I’ve been responsible for multiple freelancers in my career. Some were engaged directly by me, others were engaged by the company I worked for, but all reported directly to me. I’ve often heard people singing the virtues of hiring freelancers – they’re cheaper, they’re experts, they’re dedicated. In some situations, hiring freelancers makes total sense, but without careful management, working with freelancers can turn into a nightmare. The eight tips below will help you to hire the right team and keep your project on track.
- Clearly define the scope, schedule and budget of the project. To avoid confusion once the project has launched, make a detailed plan of exactly what you need, when you need it and how much you’re willing to pay for it, as well as penalties if deadlines or standards are missed.
- Start your search online. I’ve always worked through a platform called Elance, which allows you to post a detailed description of the work you required in a specific category and then receive resumes and proposals for review.
- Tap into your own network. Another good place to find talented freelancers is through your professional network. Ask friends, relatives and colleagues if they know anyone who might be able to deliver the work you’re looking for.
- Negotiate ownership of the work upfront. Draft a legal document stating that all works completed is the property of you (or your company) and pay no more than 10% of the value of the project upfront, with the remainder due to be paid on successful completion of works.

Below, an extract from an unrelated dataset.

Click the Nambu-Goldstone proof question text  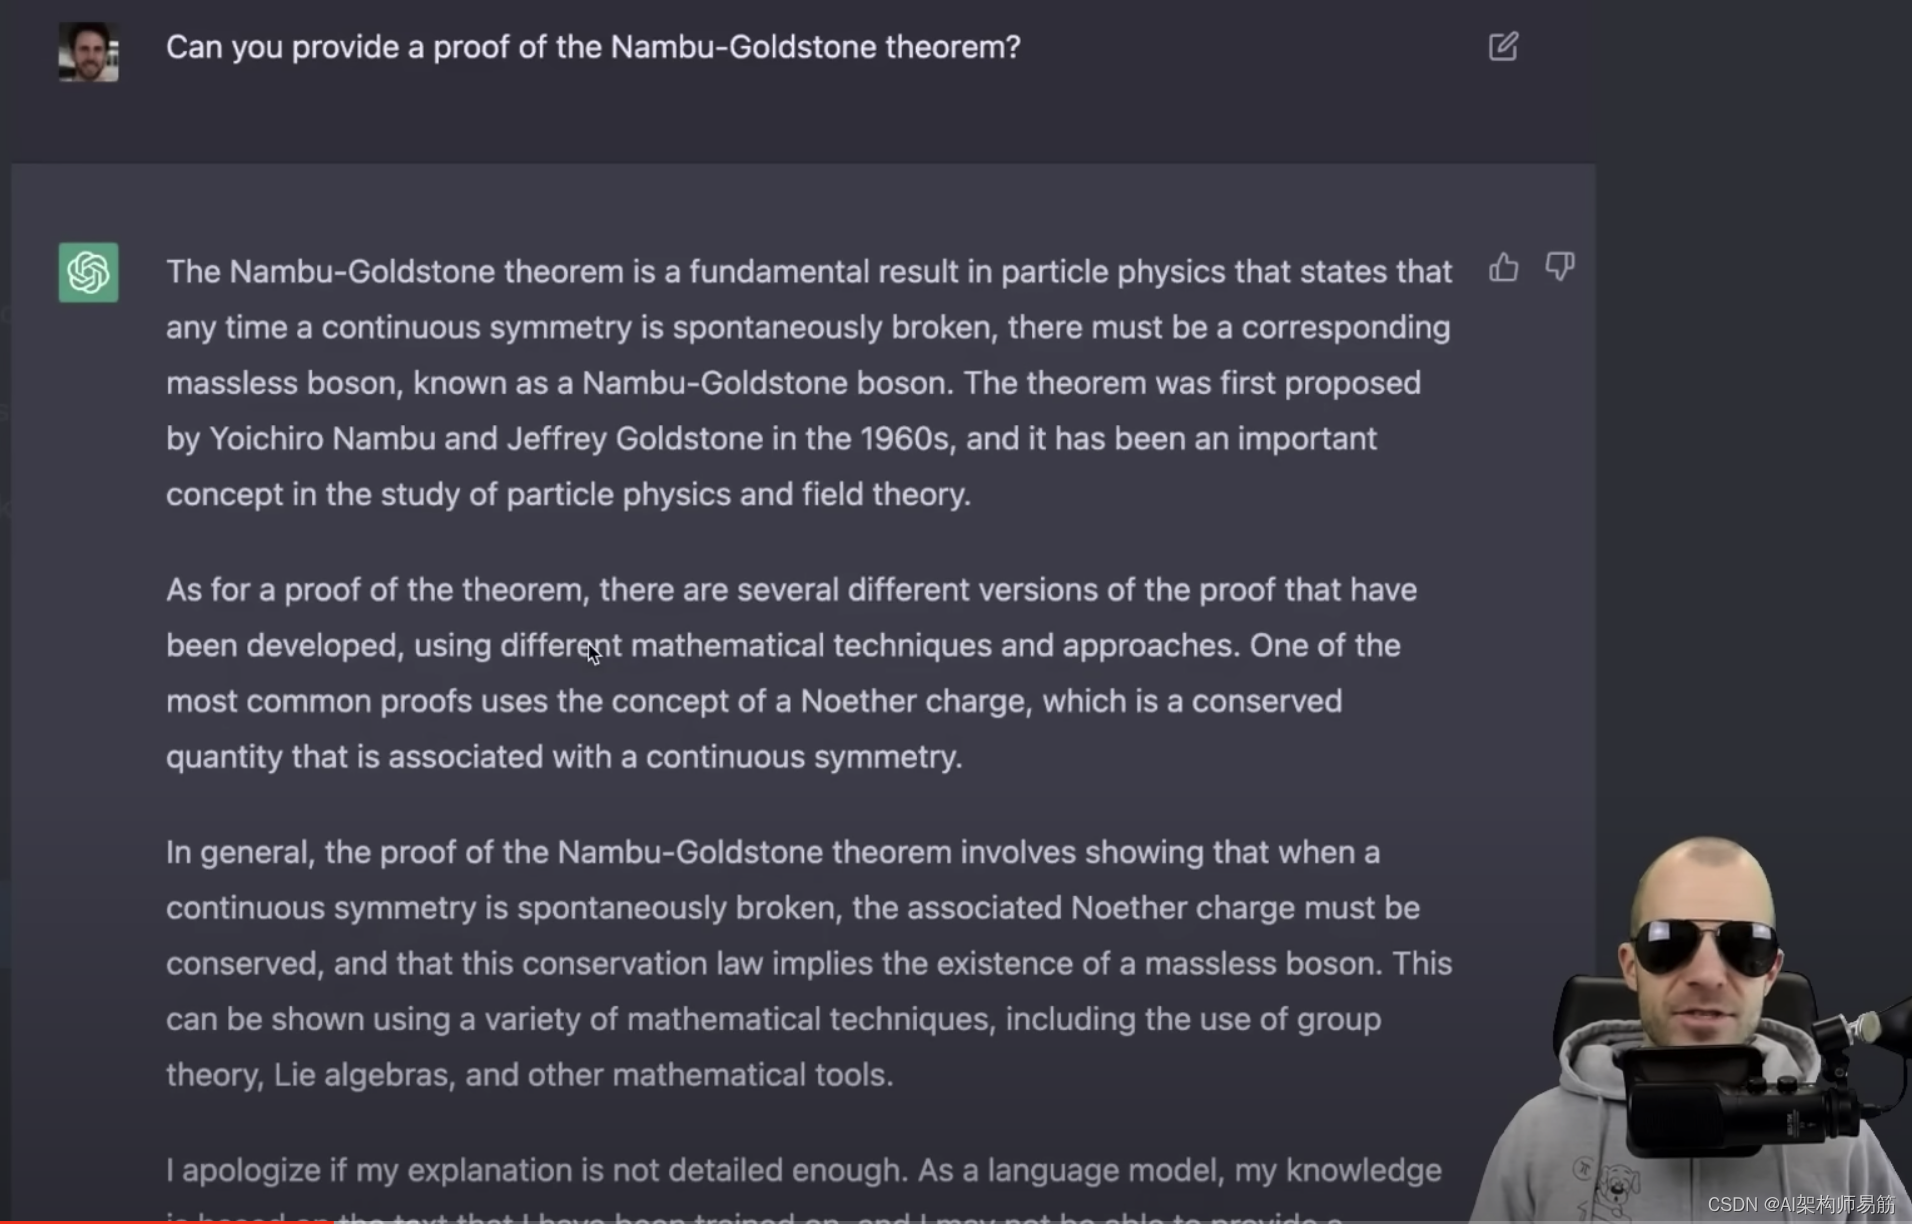pos(593,47)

- Provide constant (useful) feedback. Just because your freelancer is hired doesn’t mean that they’ll do a good job. Constant feedback is important to keeping the project on track through daily and weekly reviews. If you\’re interested in learning more about providing effective feedback, I\’ve published an article on it here.
- Match your requirements to their experience. One thing I hate is the freelancer who says ‘Yes, yes, of course I can deliver X, anything you need’. Most freelancers can deliver most of the work, but not every freelancer is suitable for the job, or can understand exactly what they’re signing up to. Make sure to be clear about their capabilities upfront along with penalties if standards and deadlines are later missed.
- Never make a decision based solely on price. You might find someone willing to do the work for half price, but you’ll likely find them cutting corners to deliver the project.
- Realise that you are not their only client. One of the disadvantages of working with freelancers is that they’re not just working for you. If they have an urgent deadline for another client, they may not be immediately accessible in the same way that a regular employee would be.